In the lines below, swap every "Instruction" for "Goal" and reproduce everything else unchanged.

━━━━━━━━━━━━━━━━━━━━━━━━━━━━━━

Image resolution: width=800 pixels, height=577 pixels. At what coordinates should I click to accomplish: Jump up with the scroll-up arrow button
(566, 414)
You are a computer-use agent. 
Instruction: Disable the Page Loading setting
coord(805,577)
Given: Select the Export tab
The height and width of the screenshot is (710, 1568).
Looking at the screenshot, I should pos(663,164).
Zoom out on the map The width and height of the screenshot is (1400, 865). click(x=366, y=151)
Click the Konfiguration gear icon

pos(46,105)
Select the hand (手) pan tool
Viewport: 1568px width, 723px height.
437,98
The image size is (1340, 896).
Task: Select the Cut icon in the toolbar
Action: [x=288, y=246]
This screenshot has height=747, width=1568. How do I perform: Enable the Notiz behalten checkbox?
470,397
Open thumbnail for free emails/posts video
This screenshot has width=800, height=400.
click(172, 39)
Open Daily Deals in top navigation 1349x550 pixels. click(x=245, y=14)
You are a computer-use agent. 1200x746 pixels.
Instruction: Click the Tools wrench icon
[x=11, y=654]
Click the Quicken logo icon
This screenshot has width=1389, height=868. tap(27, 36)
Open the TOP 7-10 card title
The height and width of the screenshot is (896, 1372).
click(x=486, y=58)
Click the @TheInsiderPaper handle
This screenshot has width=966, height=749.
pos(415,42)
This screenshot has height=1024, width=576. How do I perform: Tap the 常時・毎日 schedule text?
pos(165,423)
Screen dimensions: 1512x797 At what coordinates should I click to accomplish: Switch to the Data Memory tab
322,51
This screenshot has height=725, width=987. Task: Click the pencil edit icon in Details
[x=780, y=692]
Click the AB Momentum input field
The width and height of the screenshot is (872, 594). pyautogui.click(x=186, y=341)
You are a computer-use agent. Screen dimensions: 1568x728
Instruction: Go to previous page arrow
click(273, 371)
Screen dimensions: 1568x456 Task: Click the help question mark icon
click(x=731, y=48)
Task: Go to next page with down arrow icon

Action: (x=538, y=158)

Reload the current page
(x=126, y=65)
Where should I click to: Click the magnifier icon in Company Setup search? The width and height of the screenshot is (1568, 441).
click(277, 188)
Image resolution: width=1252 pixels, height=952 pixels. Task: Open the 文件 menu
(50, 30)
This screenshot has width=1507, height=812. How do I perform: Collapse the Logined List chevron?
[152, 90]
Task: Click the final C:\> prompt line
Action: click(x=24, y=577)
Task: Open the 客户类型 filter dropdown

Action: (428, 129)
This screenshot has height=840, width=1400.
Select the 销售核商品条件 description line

━━━━━━━━━━━━━━━━━━━━━━━━━━━━━━

> **RESULT**
Image resolution: width=800 pixels, height=577 pixels. At what coordinates should I click to accomplish: Jump up with the scroll-up arrow button
(566, 414)
You are a computer-use agent. 
Goal: Disable the Page Loading setting
coord(805,577)
Given: Select the Export tab
The height and width of the screenshot is (710, 1568).
Looking at the screenshot, I should pos(663,164).
Zoom out on the map The width and height of the screenshot is (1400, 865). click(x=366, y=151)
Click the Konfiguration gear icon

pos(46,105)
Select the hand (手) pan tool
Viewport: 1568px width, 723px height.
437,98
The image size is (1340, 896).
Task: Select the Cut icon in the toolbar
Action: [x=288, y=246]
This screenshot has height=747, width=1568. How do I perform: Enable the Notiz behalten checkbox?
470,397
Open thumbnail for free emails/posts video
This screenshot has width=800, height=400.
click(172, 39)
Open Daily Deals in top navigation 1349x550 pixels. click(x=245, y=14)
You are a computer-use agent. 1200x746 pixels.
Goal: Click the Tools wrench icon
[x=11, y=654]
Click the Quicken logo icon
This screenshot has width=1389, height=868. tap(27, 36)
Open the TOP 7-10 card title
The height and width of the screenshot is (896, 1372).
click(x=486, y=58)
Click the @TheInsiderPaper handle
This screenshot has width=966, height=749.
pos(415,42)
This screenshot has height=1024, width=576. How do I perform: Tap the 常時・毎日 schedule text?
pos(165,423)
Screen dimensions: 1512x797 At what coordinates should I click to accomplish: Switch to the Data Memory tab
322,51
This screenshot has height=725, width=987. Task: Click the pencil edit icon in Details
[x=780, y=692]
Click the AB Momentum input field
The width and height of the screenshot is (872, 594). pyautogui.click(x=186, y=341)
You are a computer-use agent. Screen dimensions: 1568x728
Goal: Go to previous page arrow
click(273, 371)
Screen dimensions: 1568x456 Task: Click the help question mark icon
click(x=731, y=48)
Task: Go to next page with down arrow icon

Action: (x=538, y=158)

Reload the current page
(x=126, y=65)
Where should I click to: Click the magnifier icon in Company Setup search? The width and height of the screenshot is (1568, 441).
click(277, 188)
Image resolution: width=1252 pixels, height=952 pixels. Task: Open the 文件 menu
(50, 30)
This screenshot has width=1507, height=812. How do I perform: Collapse the Logined List chevron?
[152, 90]
Task: Click the final C:\> prompt line
Action: click(x=24, y=577)
Task: Open the 客户类型 filter dropdown

Action: (428, 129)
This screenshot has height=840, width=1400.
Select the 销售核商品条件 description line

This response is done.